Marketing-What in it for Me?

December 11, 2006

The Mousetrap Series…by Matt Michel
The Mousetrap Series is about helping you sell more mousetraps, no matter what the mousetrap is that you sell. I don’t care how good your mousetrap is, few people will buy it if you do not market it well.

2. People Don’t Care About You. They Care About Themselves

One of the biggest marketing mistakes people make is to talk excessively about their companies. Your customers don’t care about you. They care about themselves.

Granted, there are a few lucky companies that have managed to attract a cult-like following. A manufacturer of overpriced motorcycles sold primarily to middle aged biker wannabes comes to mind. No offense, but I doubt you are in the same league with Harley-Davidson. Their customers actually care about them. Your customers care about themselves.

Don’t drone on about things your customers could care less about (i.e., you). Talk about things that interest them (i.e., themselves). You see, your customers are tuned into the radio station, WII-FM 24 hours a day, 7 days a week, 365 days a year. WII-FM is What’s In It For ME!

Don’t talk about your company. Talk about what your company can do FOR your customers.

Maslow’s Hierarchy of Needs

How do you figure out what your customers want? Psychologist Abraham Maslow developed a "Hierarchy of Needs" to help explain human behavior. According to Maslow, people are motivated by physiological needs first, such as food, water, clothing, and breathing. If you can’t breathe, for example, little else matters. If you’re hungry, the world’s greatest automotive ad isn’t going to motivate you the least.

Once these needs are satisfied, the next level in the hierarchy is safety and security needs (avoidance of fear and anxiety, health, job security). Beyond safety and security come social needs (love, belonging, family, friendships). Next are esteem needs (respect, adulation, recognition). At the pinnacle of the hierarchy is self actualization (doing whatever the heck is that you want to do for the pure joy of doing it).

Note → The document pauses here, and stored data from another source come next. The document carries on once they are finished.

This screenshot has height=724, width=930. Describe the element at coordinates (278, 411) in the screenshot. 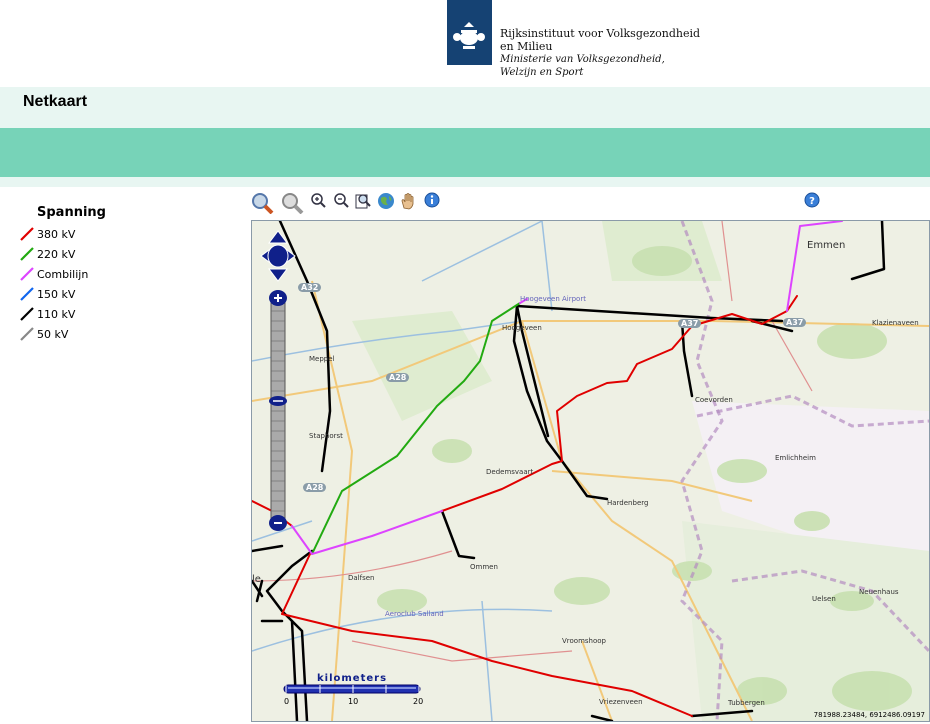

I see `zoom-slider` at that location.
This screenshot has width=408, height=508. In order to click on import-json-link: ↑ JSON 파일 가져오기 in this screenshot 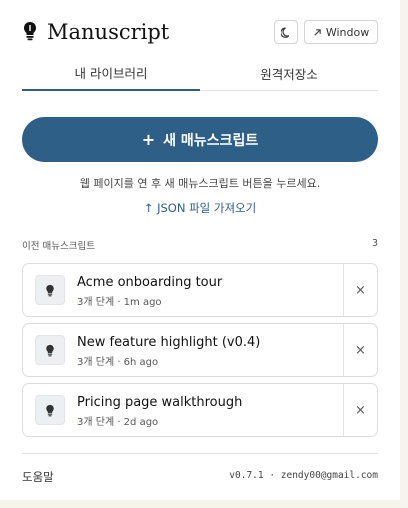, I will do `click(200, 208)`.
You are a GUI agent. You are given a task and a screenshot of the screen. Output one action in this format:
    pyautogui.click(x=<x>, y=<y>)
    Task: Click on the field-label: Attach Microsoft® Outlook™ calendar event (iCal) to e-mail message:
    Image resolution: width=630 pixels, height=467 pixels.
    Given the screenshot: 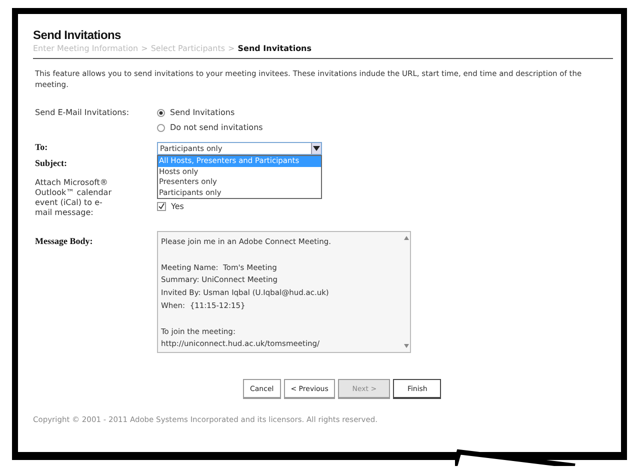 What is the action you would take?
    pyautogui.click(x=74, y=198)
    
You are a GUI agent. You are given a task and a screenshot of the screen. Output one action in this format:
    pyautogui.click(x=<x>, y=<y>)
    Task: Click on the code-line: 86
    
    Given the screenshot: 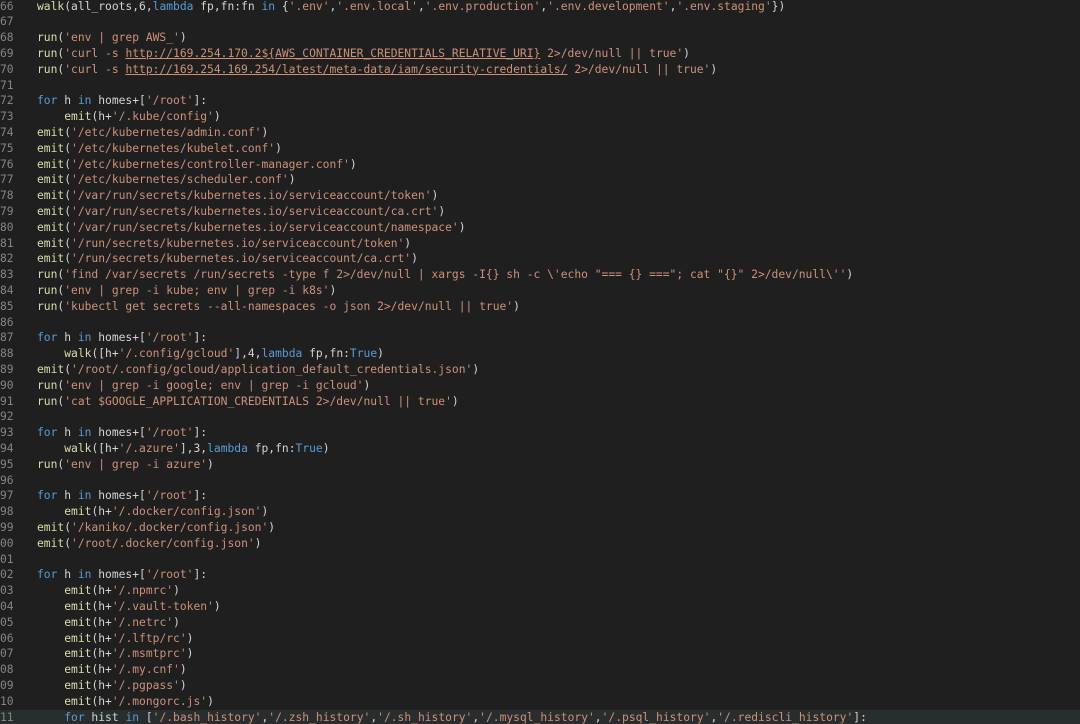 What is the action you would take?
    pyautogui.click(x=540, y=323)
    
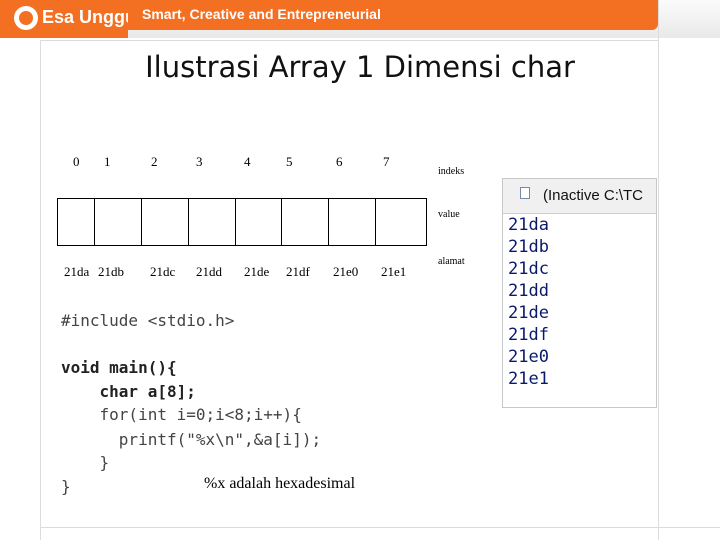  I want to click on address-0: 21da, so click(77, 272).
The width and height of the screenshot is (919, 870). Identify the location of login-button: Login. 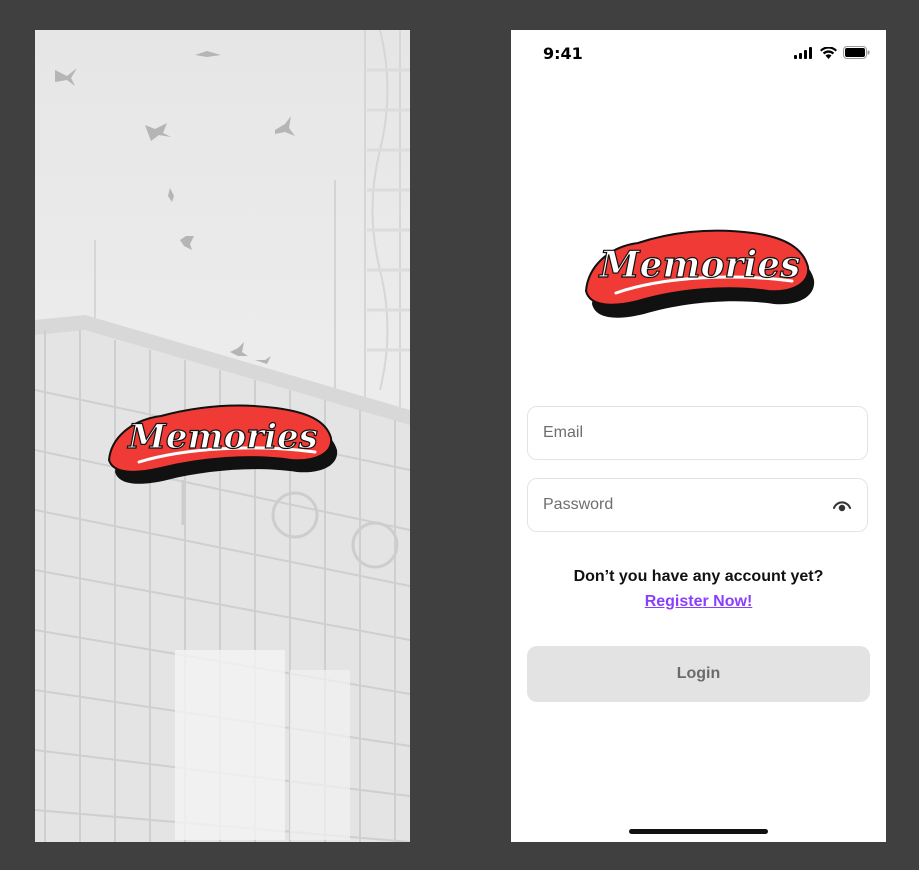
(698, 674).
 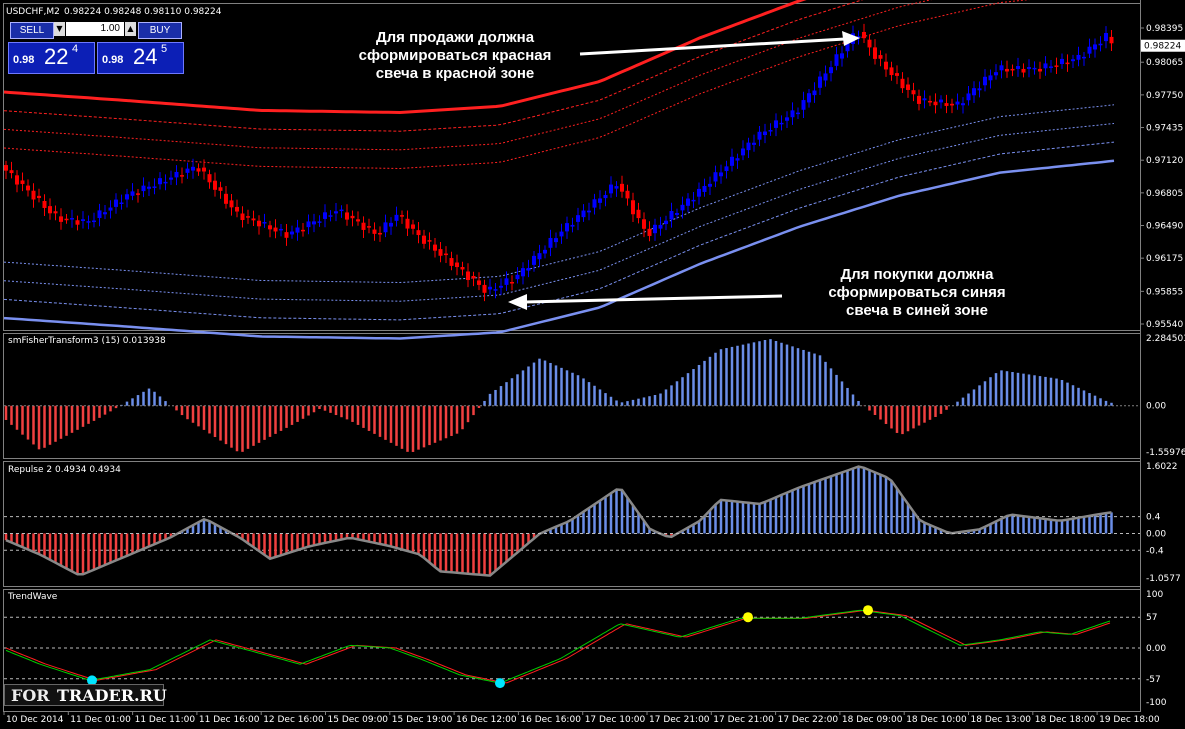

Your customers will fall at different places along Maslow’s Hierarchy at different times. If you are a plumber and your customer’s water heater is broken, that represents a physiological need. It trumps everything else. Customers care little about anything besides getting hot water.

When the economy slips and people are worried about their jobs, security needs predominate. They will choose to repair and old product rather than replace it because they are worried about money and their financial security. They will attempt DIY solutions they would otherwise avoid. Thus, attempts to market discretionary purchases will often yield poor results in a bad economy. Instead market things people must have and market discretionary purchases to people with little to fear from the economy (e.g.., civil servants).

Think about each of your products and services and what needs are satisfied. Then, think of how you can identify groups in that category and what you will say to speak to the core need. Alternatively, think about what products and service you offer that fill each need. The more basic the need, the better the response you can expect.

Classic Appeals
There are a number of appeals that have been used over and over. They are used because they work. The classic appeals are:

  • Save money
  • More security/safety
  • Prestige
  • Enjoyment
  • Comfort
  • Freedom from worry
  • Advancement
  • Less hassles
  • More time

What does your company offer that fits each of these appeals?

So What?
Years ago, I worked on a few video projects with David Dunlap. Dave is a GREAT videographer. He can also be a real pain to work with because he wants perfection, exactly what you want from a videographer. I would waltz into Dave’s office and tell him I want to make a video on "90+ AFUE furnaces." Dave would look at me and say, "So what?"

"What do you mean, ‘So what?’"

"Why should anyone care? Why would anyone want to waste their time watching your video?"

I would explain. Dave would listen.

"So what?"

And we would repeat the process until I got down to a core benefit. Then he would say, "Ah ha. Now that’s interesting."

90+ AFUE furnaces…

So what?

They’re efficient…

So what?

They use less gas…

So what?

They lower utility bills…

So what?

People with 90+ furnaces have more money each month…

So what?

They use the money they save to buy stuff they want, but can’t afford now…


Video Title: The Furnace That Will Pay For Your Vacation

Remember, the customer is tuned into WII-FM, 24/7/365. Talk about how things will affect him. Market to his core needs. Stress customer benefits.

Marketing is not rocket science, though few rocket scientists could ever market. They would get too hung up on the features.